[START]
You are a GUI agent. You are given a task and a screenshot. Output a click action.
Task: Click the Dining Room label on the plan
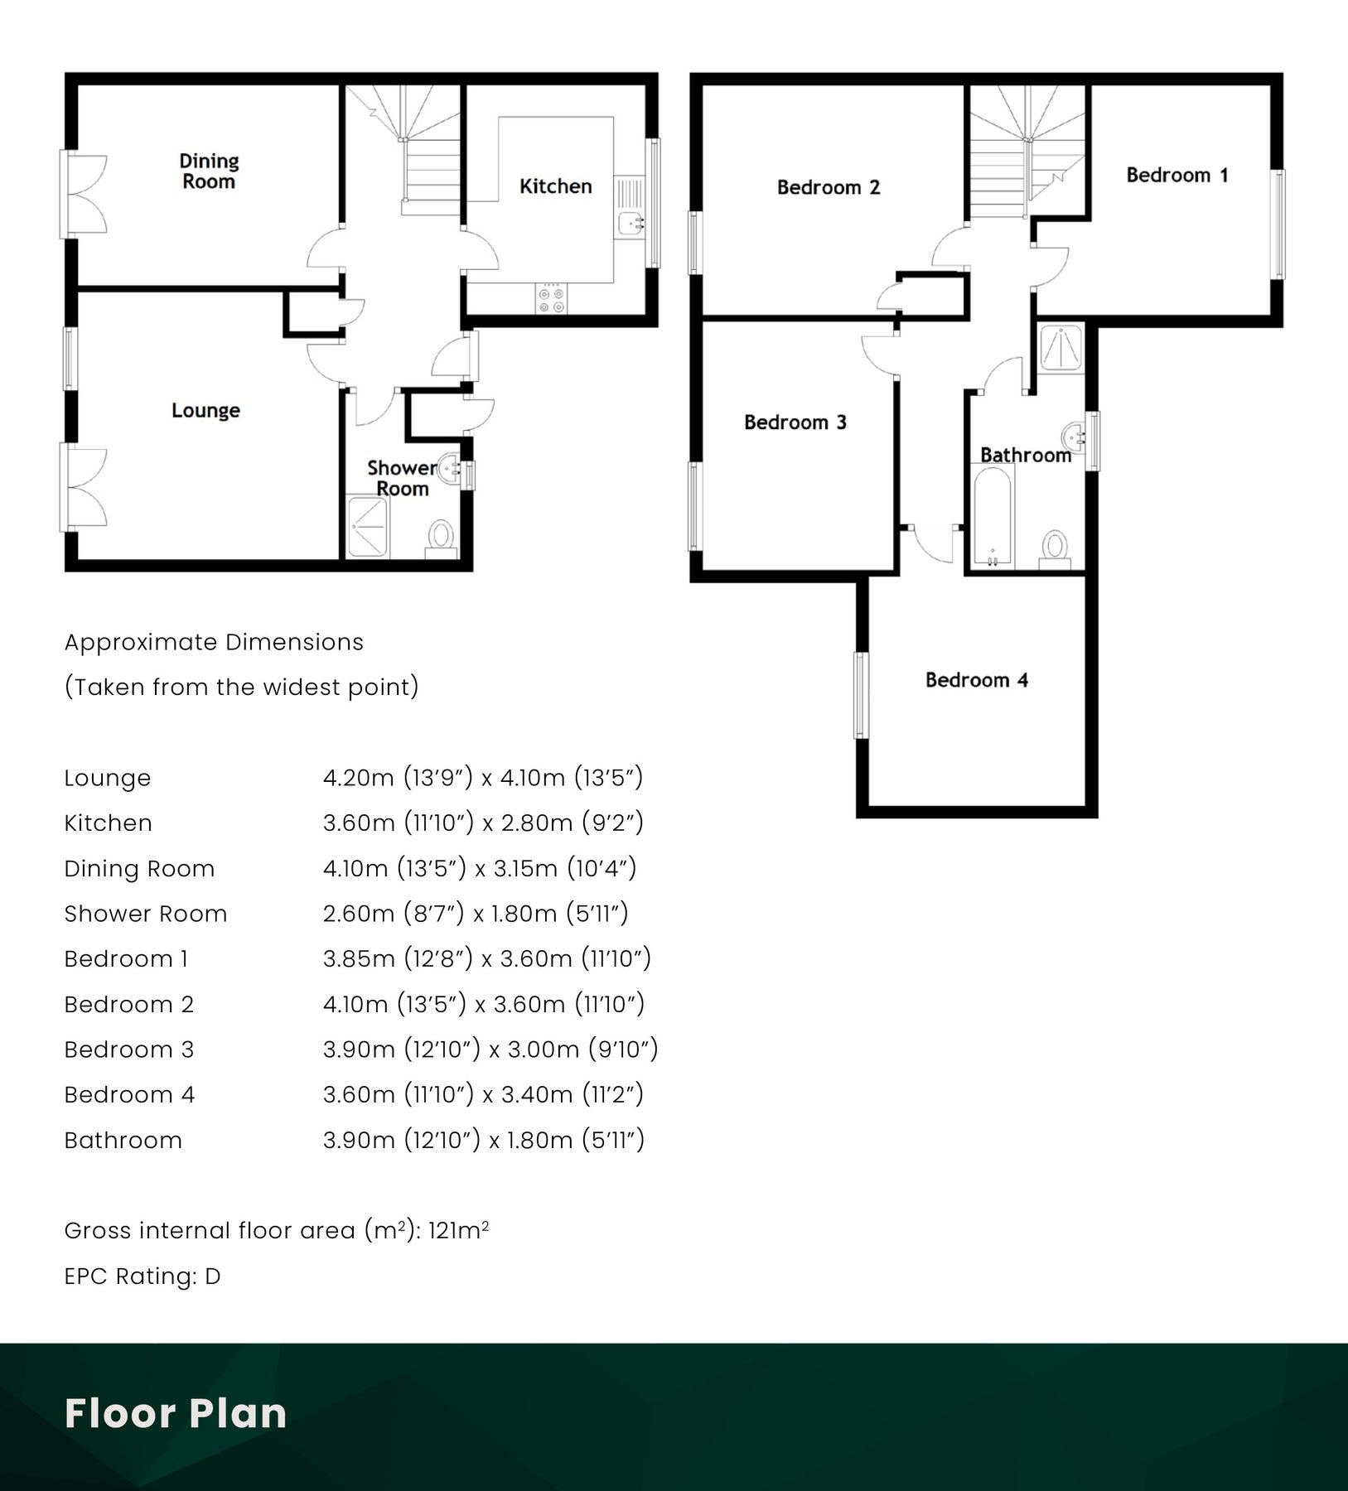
[END]
[START]
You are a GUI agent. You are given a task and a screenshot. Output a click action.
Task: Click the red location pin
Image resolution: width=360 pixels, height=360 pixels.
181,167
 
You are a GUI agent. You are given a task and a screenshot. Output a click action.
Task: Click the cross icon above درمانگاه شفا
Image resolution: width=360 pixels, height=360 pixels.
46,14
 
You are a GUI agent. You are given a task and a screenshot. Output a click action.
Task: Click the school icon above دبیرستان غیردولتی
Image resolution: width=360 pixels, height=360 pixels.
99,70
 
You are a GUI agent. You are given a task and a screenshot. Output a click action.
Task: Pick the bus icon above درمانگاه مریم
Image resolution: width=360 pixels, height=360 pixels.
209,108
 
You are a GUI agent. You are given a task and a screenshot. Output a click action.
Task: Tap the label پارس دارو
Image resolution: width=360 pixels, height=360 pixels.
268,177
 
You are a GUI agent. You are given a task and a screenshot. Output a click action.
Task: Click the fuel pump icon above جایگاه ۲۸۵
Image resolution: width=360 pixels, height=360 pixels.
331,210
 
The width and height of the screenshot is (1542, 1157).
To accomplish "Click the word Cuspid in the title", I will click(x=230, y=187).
[END]
WORK TO BE COMPLETED
Gather every line in the entries above that contains the word "icon".

RESULT
Task: Click the cross icon above درمانگاه شفا
Task: Click the school icon above دبیرستان غیردولتی
Task: Pick the bus icon above درمانگاه مریم
Task: Click the fuel pump icon above جایگاه ۲۸۵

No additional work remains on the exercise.